La petite vieille de 89 ans, morte d'un arrêt cardiaque, s'appelle en fait Eileen "Didi" Nearne, ex-agent Jacqueline du Tertre du SOE, nom de code opérationnel "Pionnier", nom de guerre "Rose" et... grande héroïne de guerre.
Le couple John Nearne, citoyen britannique, et son épouse française d'origine noble espagnole Mariquita Carmen de Plazaoale ont eu 4 enfants : Francis né en 1914, Jacqueline née en 1916, Frederick en 1920 et Eileen en 1921.
Trois ont été actifs au SOE de
Winston Churchill et le fils cadet a été de 1940 à 1946 pilote de chasse du RAF ("Royal Air Force"), entre autres en Jordanie et la Palestine.

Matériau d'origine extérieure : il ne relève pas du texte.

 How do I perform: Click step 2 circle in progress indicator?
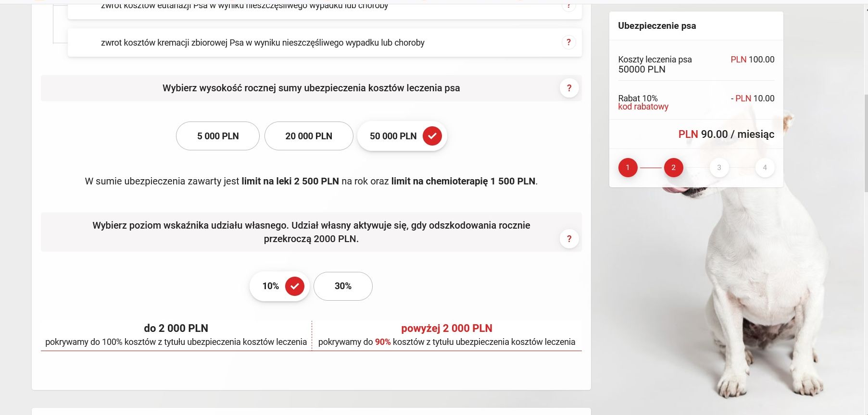(673, 168)
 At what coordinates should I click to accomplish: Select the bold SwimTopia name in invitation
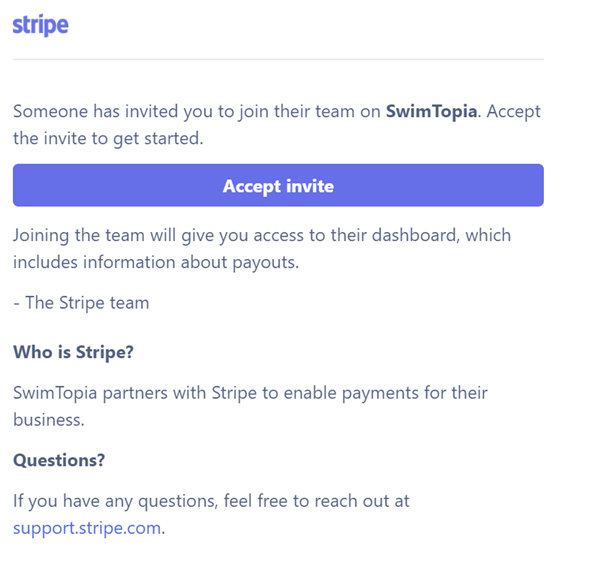click(x=431, y=111)
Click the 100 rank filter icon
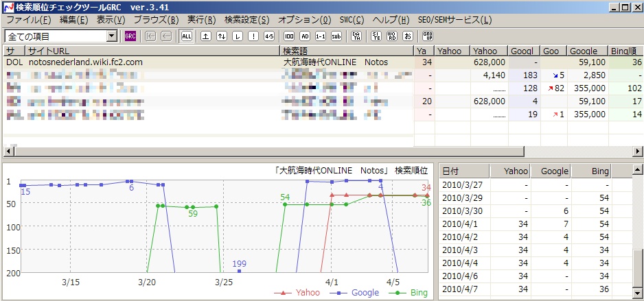The image size is (644, 301). (289, 36)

En 1923, le ménage Nearne s'est installé en France, d'abord à Auteuil et ensuite à Boulogne-sur-Mer, Nice et finalement, au début de la guerre, à Grenoble, aussi bien que leurs enfants bien que parfaitement bilingues parlaient Anglais avec un accent français. Vu leurs déménagements fréquents, ils connaissaient aussi très bien la douce France, le cher pays de leur enfance. Des atouts importants pour leur recrutement par le SOE et plus tard pour leurs missions en France.
Dès le début des hostilités et l'occupation teutonne, les 4 jeunes Nearne voulaient libérer la France en continuant le combat à côté des Anglais, ce qui était dans la pratique loin d'être évident.

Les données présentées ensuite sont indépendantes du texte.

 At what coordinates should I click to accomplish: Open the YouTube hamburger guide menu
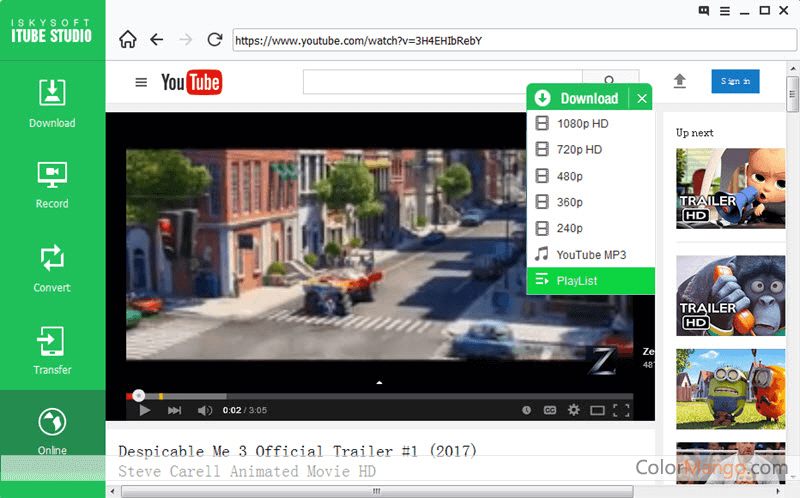[141, 82]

En avril 1942 Jacqueline, 26 ans, et Didi 21 seulement, traversèrent les Pyrénées et de Lisbonne yoyagèrent clandestinement à bord d'un vieux rafiot à Glasgow en Écosse.
Jacqueline fut relativement vite admise à la Section française du SOE, sous les ordres du colonel Maurice Buckmaster (1902-1992) et sa compétente assistante Vera Atkins (1908-2000), née Rosenberg à Galați en Roumanie.
Après son entraînement, sachant que Didi voulait faire pareil, elle leur demanda de ne pas recruter Didi, qui était bien trop jeune pour ce genre de boulot extrêmement dangereux.
Devant une Didi insistante, toutefois, et douée comme opératrice radio, "Buck" passa outre à sa promesse à Jacqueline et la petite dernière rejoignait fière et enthousiaste les rangs du SOE.
C'est comme l'assistante de Maurice Southgate (1913-1990), chef du réseau "Stationer", qui allait du centre de la France jusqu'à Tarbes, que Jacqueline a été parachutée, le 25 janvier 1943 en Auvergne.
Didi a été nommée l'opératrice radio de l'avocat parisien, Jean Savy, chef du réseau "Wizard" (sorcier) qui devait préparer les opérations en vue du Jour J.
Le duo a atterri dans la nuit du 2/3 mars 1944 à Châteauroux en Indre.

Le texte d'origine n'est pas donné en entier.